Reading text —
★ ★ ★

I love my kids. I love Rowan, who is now an EMT, and I support him however I can. He’s an adult with his own place and I don’t see him every day. I love him to the moon and back. Recently, someone stole a part off his car (because sometimes people suck) so he is currently borrowing mine. I get to love him that way.

I love Corin, who is thirteen and acts every bit of thirteen. In fact, I am now having flashbacks to thirteen and I just want to say: “Sorry, Mom.” But Corin enjoys my company, praise God, and we play baseball and disc golf, watch shows and play board games, and I’m teaching him to drive (because he. cannot. wait.). We talk about life and the world we live in. I spend time with Corin literally every day and often my love for Corin looks like spending time with him when I feel like I “should” be doing other things. Often, love for Corin looks like exercising more patience than I actually possess–I’m certain he will apologize to his mom at some distant point in the future–and speaking firmly but gently. Firmly. But gently. Grace. More grace. And then more patience.

I love this child, more than I can hope to put into words. Yes, he drives me crazy at times, but I don’t take his life for granted. Ever. I trust you understand what I mean by that.

Love for Corin and love for Rowan look very different at this point in their lives and stages. We express love differently depending on the person and situation. If I loaned Corin my car for an extended period of time and let him drive it wherever he wants, that would not be loving to him. Oh, he’d like it. But offering him the opportunity to hurt himself and others would be unloving.* Likewise, Rowan doesn’t want me showing up at his place every day, badgering him to watch The Simpsons or come throw a disc. He would not feel loved. He has good boundaries, so he would let me know pretty quickly, “Dad, not feeling loved here.”

We love differently depending on the context. However… In honor of Corin’s current enjoyment of The Simpsons, I’ll borrow my counterexample from Homer Simpson. Homer buys his wife, Marge, a bowling ball for her birthday.

Marge doesn’t bowl, but Homer does. Conveniently, this ball fits Homer’s hand perfectly.

Love can take an almost infinite variety of forms; what may feel like love to one person might feel horribly unloving to another. But some things can never be love, no matter how much we want to squint and contort our perspective.

Fear-mongering can never be love. Pushing others down to raise ourselves up can never be love. Rallying others to support your cause through shared hatred of the enemy can never be love. Racism, however we try to disguise, rationalize, or justify it, can never be love.

God is love and love is beautiful. “Everyone who loves is born of God and knows God,” John writes. I will take the next step: love leads us toward God. When we love, the act of love changes us. I mean, truly love others with our hearts, not pretend to love with our words while our hearts harden. We cannot love and grow further away from God. The very act of loving draws us to God.

Yes, you can love and push away from a church. You can act in love and, through that act, distance yourself from an individual or community who might claim the name of Jesus. But any act of love intrinsically draws us to God.

★ ★ ★

Goal A — Reproduce the passage of the essay on love from "Love can take" up to and including "it, can never be love.", without altering a word.
Goal B — According to the essay on love, which things can never be love? List every one it names.
Goal C — Extend the essay on love beyond its final sentence, keeping to its voice and line of thought.

Collected material —
★ ★ ★

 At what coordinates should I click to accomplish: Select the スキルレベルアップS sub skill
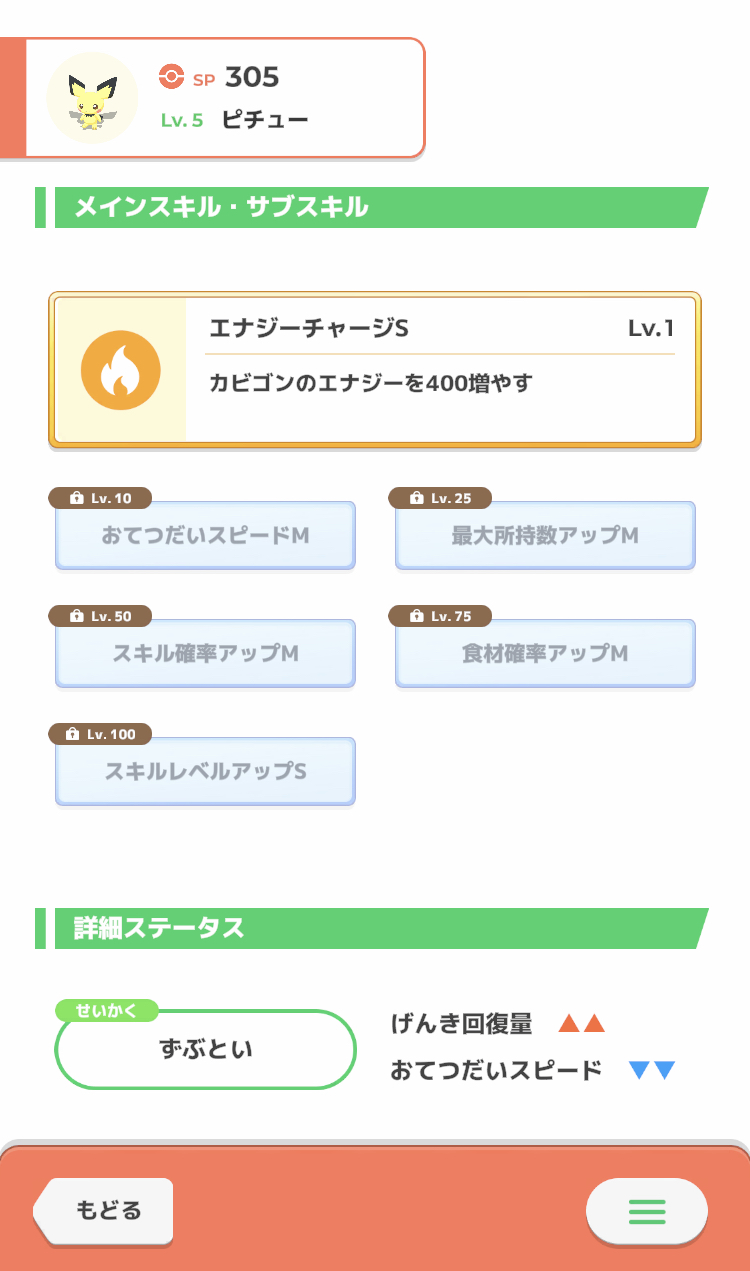[x=205, y=772]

★ ★ ★

Written response A —
Love can take an almost infinite variety of forms; what may feel like love to one person might feel horribly unloving to another. But some things can never be love, no matter how much we want to squint and contort our perspective.

Fear-mongering can never be love. Pushing others down to raise ourselves up can never be love. Rallying others to support your cause through shared hatred of the enemy can never be love. Racism, however we try to disguise, rationalize, or justify it, can never be love.

Written response B —
- Fear-mongering
- Pushing others down to raise ourselves up
- Rallying others to support your cause through shared hatred of the enemy
- Racism

Written response C —
To me, this explains how some people who do not accept the name of Jesus can be dazzlingly beautiful in their love, while others who proudly proclaim Jesus at every opportunity might appear neither loving nor beautiful. Just as we are punished by our sins, not for our sins (intrinsic, not extrinsic), so too do we grow through acts of love, not for acts of love. God designed it to work this way and God designed us to work this way. In other words, love itself grows us; we do not receive growth as some prize for acting in love. Paul’s passage on love in I Corinthians draws this out:

If I speak in the tongues of mortals and of angels, but do not have love, I am a noisy gong or a clanging cymbal.  And if I have prophetic powers, and understand all mysteries and all knowledge, and if I have all faith, so as to remove mountains, but do not have love, I am nothing.  If I give away all my possessions, and if I hand over my body so that I may boast, but do not have love, I gain nothing.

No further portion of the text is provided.